### EXTRAIT DU TEXTE ###

Les peuples d’Europe se sont fait la guerre pendant des décennies. Il y a eu des millions de morts et des choses terrifiantes, comme les camps de concentration. Pourtant, malgré toutes les horreurs de la guerre, ces peuples ont réussi à se réconcilier et à faire l’Union européenne. Il n’en va pas ainsi en Martinique.
Les blessures relatives à l’esclavage sont-elles toujours vives en Martinique ?
Les peuples d’Europe se sont fait la guerre pendant des décennies. Il y a eu des millions de morts et des choses terrifiantes, comme les camps de concentration. Pourtant, malgré toutes les horreurs de la guerre, ces peuples ont réussi à se réconcilier et à faire l’Union européenne. Il n’en va pas ainsi en Martinique. Nous vivons depuis plusieurs siècles sur un même territoire, mais nous n’avons pas réussi à guérir les plaies de ce crime contre l’humanité qu’est l’esclavage.
Quelles sont les raisons d’un tel blocage ?
Ce crime, nous avons commencé par l’oublier, par l’enfouir comme une chose très lointaine. Notre mémoire a utilisé des tas d’artifices pour mettre au large l’esclavage. Mais sans jamais cesser d’y penser. Il a fallu attendre une période récente pour commencer un travail historique qui fasse vraiment la part des choses. Je crois que la blessure de l’esclavage va parfois de pair avec un certain révisionnisme historique. C’est une vision simpliste qui récupère la lutte anti-esclavagiste uniquement à des fins partisanes. Et le filon idéologique fonctionne !
Et certains insinuent que l’Église a été une institution esclavagiste ?
C’est sûr, l’État et les autorités coloniales ont cherché à instrumentaliser l’Église. On a voulu se servir d’elle pour donner une justification, une garantie sacrée à l’agir étatique. Même la parole de Dieu a été détournée : la fameuse malédiction de Cham , fruit de l’exégèse frelatée d’un théologien protestant. Tout cela ne m’impressionne pas. Dans l’Église, nous avons l’habitude des tentatives révisionnistes. Certes, nous ne sommes pas bons pour répondre à la polémique et c’est tout à notre honneur de ne pas polémiquer. Le Christ a été mis en croix parce que certains ont pratiqué un révisionnisme par rapport à son message. Rien de nouveau sous le soleil. L’Histoire, dans une approche scientifique, suffit pour dissiper ces accusations.

###

:: CONSIGNE ÉCRITE 1 ::
Dans l'entretien sur l'esclavage en Martinique, quelle interprétation biblique est présentée comme un détournement de la parole de Dieu ?
:: CONSIGNE ÉCRITE 2 ::
Relevez toutes les questions adressées à la personne interrogée dans l'entretien sur l'esclavage en Martinique.
:: CONSIGNE ÉCRITE 3 ::
Poursuivez l'entretien sur l'esclavage en Martinique à partir de sa dernière phrase.

### LIGNES DE DONNÉES ###

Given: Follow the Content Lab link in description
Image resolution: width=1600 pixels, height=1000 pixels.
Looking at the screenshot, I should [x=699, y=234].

###

:: RÉSULTAT 1 ::
La malédiction de Cham.

:: RÉSULTAT 2 ::
- Les blessures relatives à l'esclavage sont-elles toujours vives en Martinique ?
- Quelles sont les raisons d'un tel blocage ?
- Et certains insinuent que l'Église a été une institution esclavagiste ?

:: RÉSULTAT 3 ::
Que répondez-vous à ceux qui estiment que l’Église a mis son autorité morale au service de l’esclavage ?
Si l’Église avait été uniquement du côté des oppresseurs, pourquoi les esclaves, à l’heure de l’abolition, se seraient-ils rués vers elle ? Pourquoi nos peuples – je parle aussi des descendants d’esclaves en Amérique – seraient-ils aujourd’hui si religieux, si l’Église avait fait tant de mal ? Nous avons un témoignage direct, qui remonte à l’abolition de 1848, d’un délégué apostolique qui témoigne de la participation massive des affranchis au chant du Te Deum. L’abolition en Martinique fut un moment d’allégresse et de louange religieuse. Vous savez, les esclaves n’étaient pas idiots… Ils n’allaient pas se jeter dans les bras de leurs oppresseurs !
Vous mettez en avant l’existence d’un anti-esclavagisme catholique. De quoi s’agit-il ?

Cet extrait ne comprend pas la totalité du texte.